Contra a desinformação
O relativo desconhecimento da atividade dos pareceristas por parte do grande público é prejudicial à credibilidade da ciência como um todo, pondera o docente da Unesp.
Essa “invisibilidade” dos revisores tem potencial para gerar desinformação, como no caso da popularização do estudo que levantava a hipótese de efeitos benéficos da hidroxicloroquina, ou cloroquina, para um suposto “tratamento preventivo” da Covid-19.
Essa hipótese constava em uma versão pré-print, sem revisão por pares (peer review), e foi muito propagada em 2020 por pessoas alheias ao meio científico.
Todos os trabalhos nesse sentido, após criteriosos diálogos travados com pareceristas no processo de revisão dos estudos científicos, indicaram a ineficácia do medicamento contra a doença.

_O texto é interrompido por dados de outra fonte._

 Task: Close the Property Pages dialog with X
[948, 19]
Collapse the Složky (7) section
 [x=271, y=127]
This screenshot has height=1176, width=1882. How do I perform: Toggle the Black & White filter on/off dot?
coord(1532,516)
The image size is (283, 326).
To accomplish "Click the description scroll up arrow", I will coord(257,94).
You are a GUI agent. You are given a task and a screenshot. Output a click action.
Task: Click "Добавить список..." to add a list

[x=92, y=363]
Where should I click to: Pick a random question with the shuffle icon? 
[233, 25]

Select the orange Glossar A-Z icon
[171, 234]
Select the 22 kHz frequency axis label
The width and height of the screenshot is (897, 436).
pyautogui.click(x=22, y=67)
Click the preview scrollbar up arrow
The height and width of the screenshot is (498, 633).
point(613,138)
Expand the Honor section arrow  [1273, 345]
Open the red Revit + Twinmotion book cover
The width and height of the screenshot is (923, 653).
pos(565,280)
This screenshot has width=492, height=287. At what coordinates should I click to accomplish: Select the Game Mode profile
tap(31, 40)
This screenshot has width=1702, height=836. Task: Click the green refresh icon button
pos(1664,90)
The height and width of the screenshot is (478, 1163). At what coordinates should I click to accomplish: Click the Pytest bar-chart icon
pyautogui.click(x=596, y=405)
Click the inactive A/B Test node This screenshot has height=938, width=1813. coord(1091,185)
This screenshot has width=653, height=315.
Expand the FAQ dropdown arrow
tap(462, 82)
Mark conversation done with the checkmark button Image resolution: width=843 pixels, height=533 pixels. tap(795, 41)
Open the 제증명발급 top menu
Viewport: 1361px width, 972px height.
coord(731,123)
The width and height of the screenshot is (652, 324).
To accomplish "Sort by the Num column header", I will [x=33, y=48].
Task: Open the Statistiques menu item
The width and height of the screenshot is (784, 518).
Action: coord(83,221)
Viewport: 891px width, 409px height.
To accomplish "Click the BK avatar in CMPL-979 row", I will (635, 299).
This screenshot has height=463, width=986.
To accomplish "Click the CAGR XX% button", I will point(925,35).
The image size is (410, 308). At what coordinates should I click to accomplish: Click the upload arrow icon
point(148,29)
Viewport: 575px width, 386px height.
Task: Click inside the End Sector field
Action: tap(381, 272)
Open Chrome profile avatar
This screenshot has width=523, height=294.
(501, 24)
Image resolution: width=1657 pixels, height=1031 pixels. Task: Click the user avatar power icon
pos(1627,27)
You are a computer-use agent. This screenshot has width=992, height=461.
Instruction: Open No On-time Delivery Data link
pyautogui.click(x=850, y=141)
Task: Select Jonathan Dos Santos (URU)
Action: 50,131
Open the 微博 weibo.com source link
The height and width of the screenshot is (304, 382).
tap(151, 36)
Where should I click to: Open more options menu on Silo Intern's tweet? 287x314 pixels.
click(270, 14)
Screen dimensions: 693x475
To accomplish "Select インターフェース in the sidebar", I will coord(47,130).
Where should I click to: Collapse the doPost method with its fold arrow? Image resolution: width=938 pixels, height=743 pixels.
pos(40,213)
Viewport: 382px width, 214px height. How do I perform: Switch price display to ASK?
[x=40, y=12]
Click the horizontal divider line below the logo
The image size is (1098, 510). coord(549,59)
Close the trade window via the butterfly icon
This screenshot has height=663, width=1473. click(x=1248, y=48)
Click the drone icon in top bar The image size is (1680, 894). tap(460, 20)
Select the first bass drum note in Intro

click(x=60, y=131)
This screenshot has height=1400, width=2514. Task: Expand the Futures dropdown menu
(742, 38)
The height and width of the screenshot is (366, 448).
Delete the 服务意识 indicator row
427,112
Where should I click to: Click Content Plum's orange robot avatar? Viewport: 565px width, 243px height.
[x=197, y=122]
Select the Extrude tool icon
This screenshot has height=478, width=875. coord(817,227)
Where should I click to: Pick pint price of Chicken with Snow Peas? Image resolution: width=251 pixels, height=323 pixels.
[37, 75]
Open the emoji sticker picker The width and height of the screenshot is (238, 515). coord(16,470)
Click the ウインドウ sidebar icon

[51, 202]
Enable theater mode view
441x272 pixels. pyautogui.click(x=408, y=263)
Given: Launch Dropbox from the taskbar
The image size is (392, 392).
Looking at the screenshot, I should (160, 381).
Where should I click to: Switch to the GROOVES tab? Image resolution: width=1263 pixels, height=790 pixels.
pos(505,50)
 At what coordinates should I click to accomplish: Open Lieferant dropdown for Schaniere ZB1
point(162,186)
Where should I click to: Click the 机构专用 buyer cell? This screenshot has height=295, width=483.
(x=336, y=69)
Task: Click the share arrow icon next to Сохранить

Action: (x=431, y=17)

“Os repositórios de pré-prints são importantes para garantir a autoria de um estudo e ajudam os pesquisadores no acesso a conteúdos ainda não publicados, ideias em teste que podem ajudar em pesquisas que estão em desenvolvimento. Mas o trabalho científico que não é avaliado e chega ao público como verdade desencadeia uma série de problemas”, afirma Seridonio. “Em épocas que muitos estão vivendo na base do achismo, jogar luz sobre a importância da atividade dos revisores dos estudos científicos ajuda a entender como se faz ciência e evitar a sua negação”, diz o docente do câmpus de Ilha Solteira.
Crivo científico
O reconhecimento de “revisor do ano” destinado ao professor da Unesp por uma publicação internacional deve servir de estímulo a todos que desempenham esta atividade, na visão do professor Dionizio Paschoareli Júnior, presidente da Comissão Permanente de Avaliação (CPA) da Universidade.
“A revisão é o crivo (científico). Muitas vezes, os colegas fazem este trabalho sem ter a percepção de sua dimensão. Esse reconhecimento é importante para valorizar esta atividade e acaba por repercutir na qualidade final dos trabalhos e resultados científicos. Só é convidado para dar parecer quem tem qualidade para avaliar seus pares”, afirma Paschoareli. “A CPA manifesta as suas congratulações ao professor Seridonio e aproveita a oportunidade para cumprimentar os docentes da Universidade que realizam atividades de revisores e pareceristas.”